Around the World in Three Minutes


Good morning, Ricochet! 

You do not need to care about the following stories from around the world. Chances are, they will never affect you. You probably can’t do a thing about them. All of this is happening far away. 

I point these stories out simply because the world is interesting, or at least I find it so. And I point it out because it’s always worth pointing out that what’s in the headlines today is there only because some editor, somewhere, decided to make it news.


South African Witch: End the Witch-Hunts!
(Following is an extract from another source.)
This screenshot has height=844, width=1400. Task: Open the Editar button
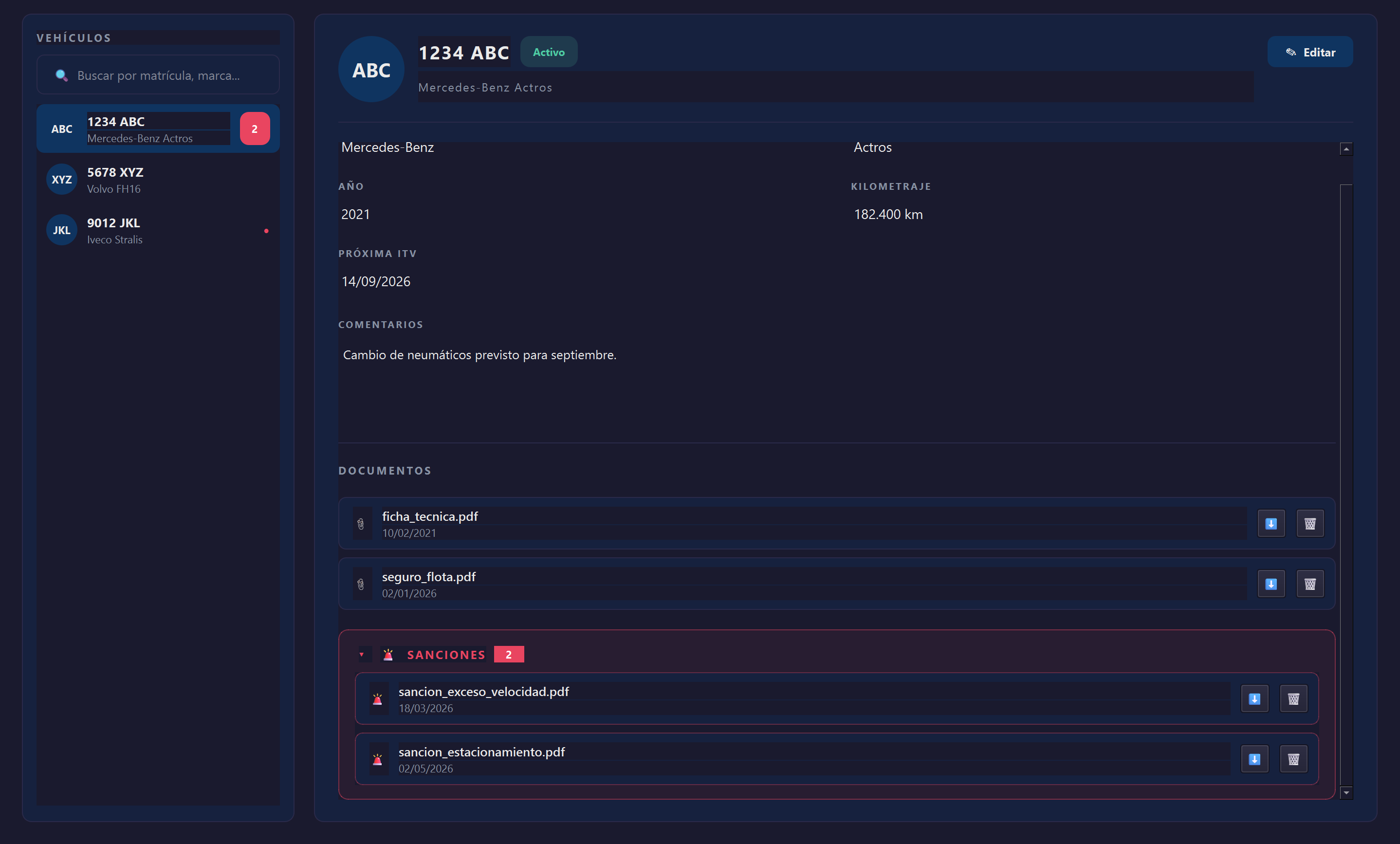pyautogui.click(x=1309, y=52)
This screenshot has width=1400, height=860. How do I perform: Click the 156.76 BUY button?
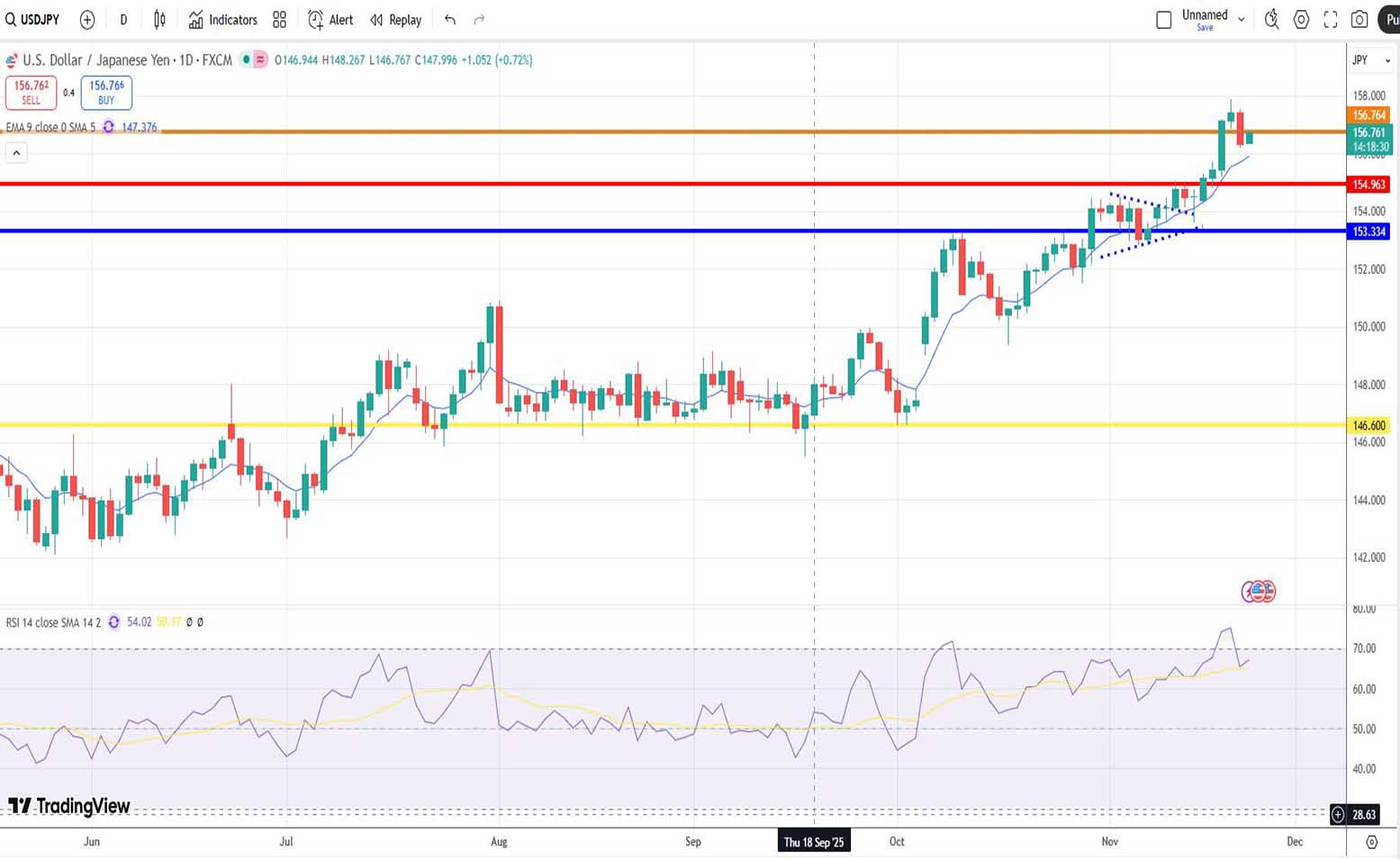(106, 92)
Two young News24 bloggers, Sean and Balstrome, each with little actual knowledge of either real Witchcraft or the underlying beliefs that motivate brutal witch-hunts globally, recently waded into the shallows on the conviction of Magalie Bamu and Eric Bikubi, who were found guilty of torturing and drowning Kristy Bamu (15), whom they accused of being ‘a witch’. 

Both approached the subject with little sympathy for the victim of this tragedy. As an activist advocating for an end to witch-hunts and an actual Witch resident in Africa, I have good reason to take umbrage at bloggers (and journalists in general) who have used this case to pontificate on the merits of ‘belief in witchcraft’ and ‘African morality’ as if African Witches themselves were to blame for this example of child abuse. ‘Witchcraft’ murders? Hardly! Since both Magalie and Eric were Christians, why should copious headlines covering this story not read ‘Christians murder child’ instead?! The crime here is not one of identity, but one of accusation. Real Witches are not responsible for accusations of witchcraft; those who fabricate and perpetuate superstitious libel against Witchcraft are the enablers of witch-hunts! 

Laos: Christians Tortured and Persecuted! 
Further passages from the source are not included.